Sugli avvenimenti Karl Marx
scrisse «La
guerra civile in Francia», che contiene il manifesto approvato dall'Internazionale
in favore della Comune. Tale manifesto non fu però sottoscritto da due delegati
inglesi, George Odger e Benjamin Lucraft, per i quali la Comune era stata
un'esperienza «troppo» rivoluzionaria. Diedero così le dimissioni dal Consiglio
dell'Internazionale
e provocarono una scissione nella sezione inglese. Nell'Internazionale
seguirà poi, per diversi motivi, la scissione dei seguaci di Bakunin.
L'Internazionale
fu particolarmente presa di mira subito dopo i fatti della Comune e il 14 marzo
1872, la legge Dufaure mise fuorilegge all'Associazione
Internazionale dei Lavoratori. Per Thiers,
«la sua stessa esistenza è un crimine,
dal momento che il suo obbiettivo è di associare malfattori stranieri e
malfattori francesi» e il ministro Jules
Favre si appellò ai governi europei affinché la sopprimessero,
guadagnandosi l'approvazione del papa e di Bismarck.
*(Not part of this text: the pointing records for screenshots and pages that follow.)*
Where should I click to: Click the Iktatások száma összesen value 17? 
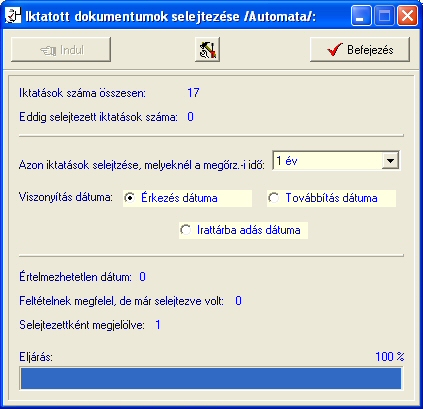[x=193, y=93]
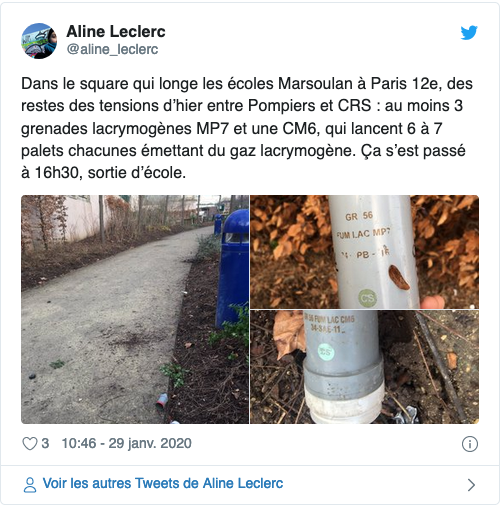Open the FUM LAC CM6 grenade photo
The image size is (504, 509).
click(364, 367)
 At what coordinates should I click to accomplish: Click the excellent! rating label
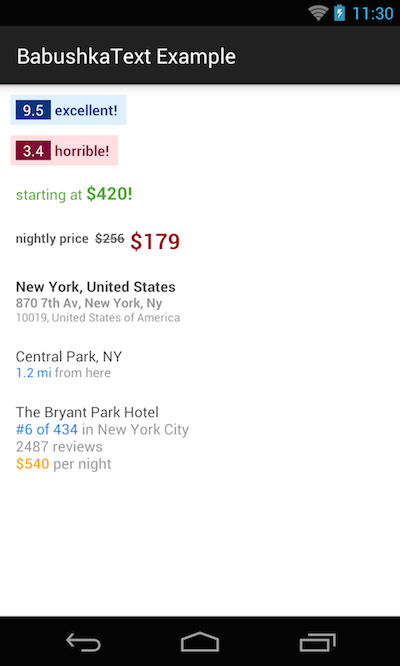pos(86,110)
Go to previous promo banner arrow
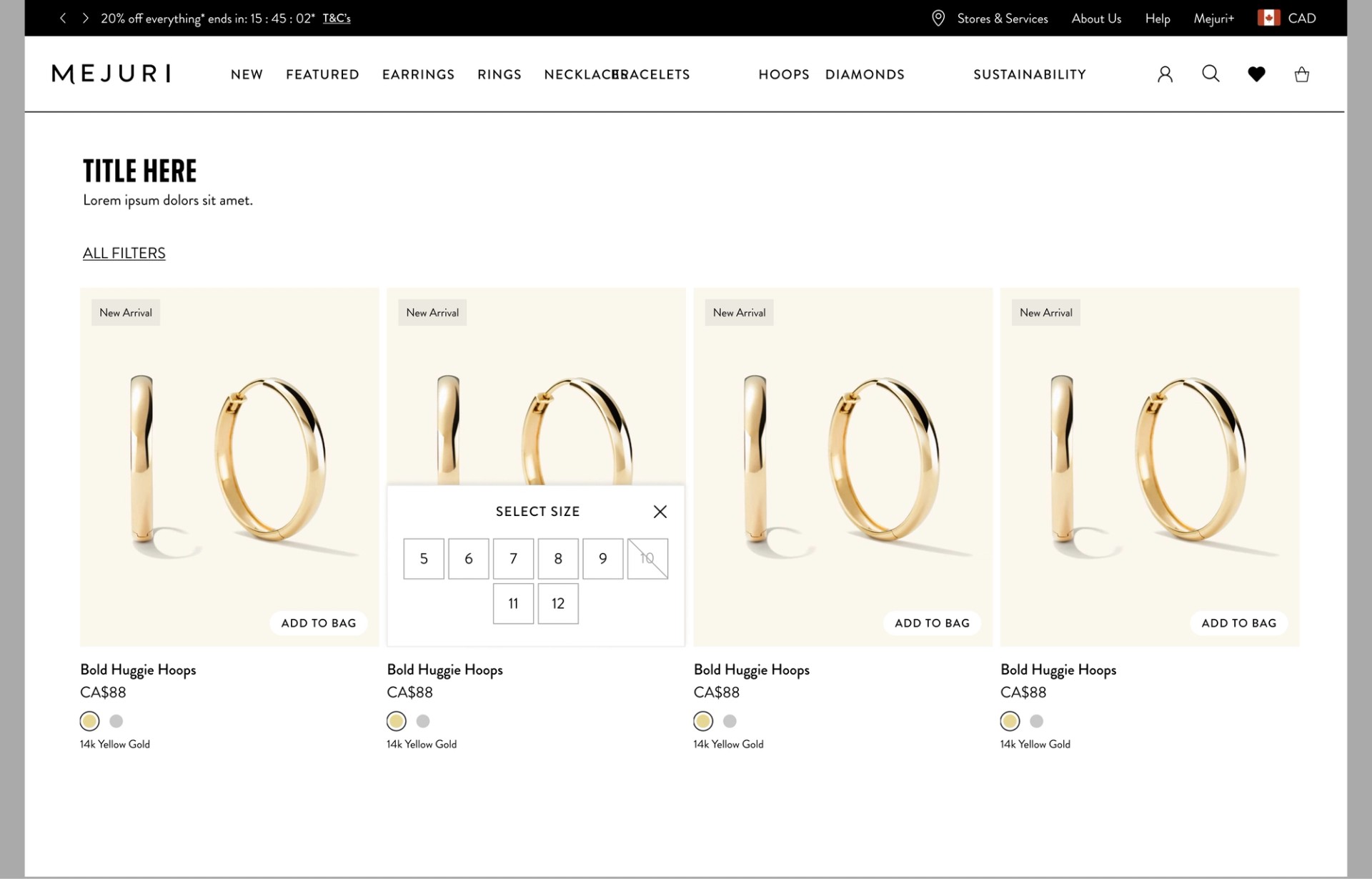The height and width of the screenshot is (879, 1372). (x=63, y=19)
Poi, con legge presentata dal ministro della Giustizia Armand Dufaure e
approvata dall'Assemblea reazionaria il 14 marzo1872, il governo francese ne
vietò la costituzione: «Qualunque
associazione internazionale che, sotto qualsivoglia denominazione e soprattutto
sotto quella di Associazione
internazionale dei lavoratori, si proponga di provocare la sospensione del
lavoro, l'abolizione del diritto di proprietà, della famiglia, della patria,
della religione o del libero esercizio dei culti, costituisce, per la sua
esistenza e per le sue ramificazioni sul territorio francese, un attentato alla
pace pubblica».
Il 24 luglio 1873 fu decretata la costruzione a Montmartre
di una basilica (la basilica del Sacro Cuore) in «espiazione dei crimini della Comune».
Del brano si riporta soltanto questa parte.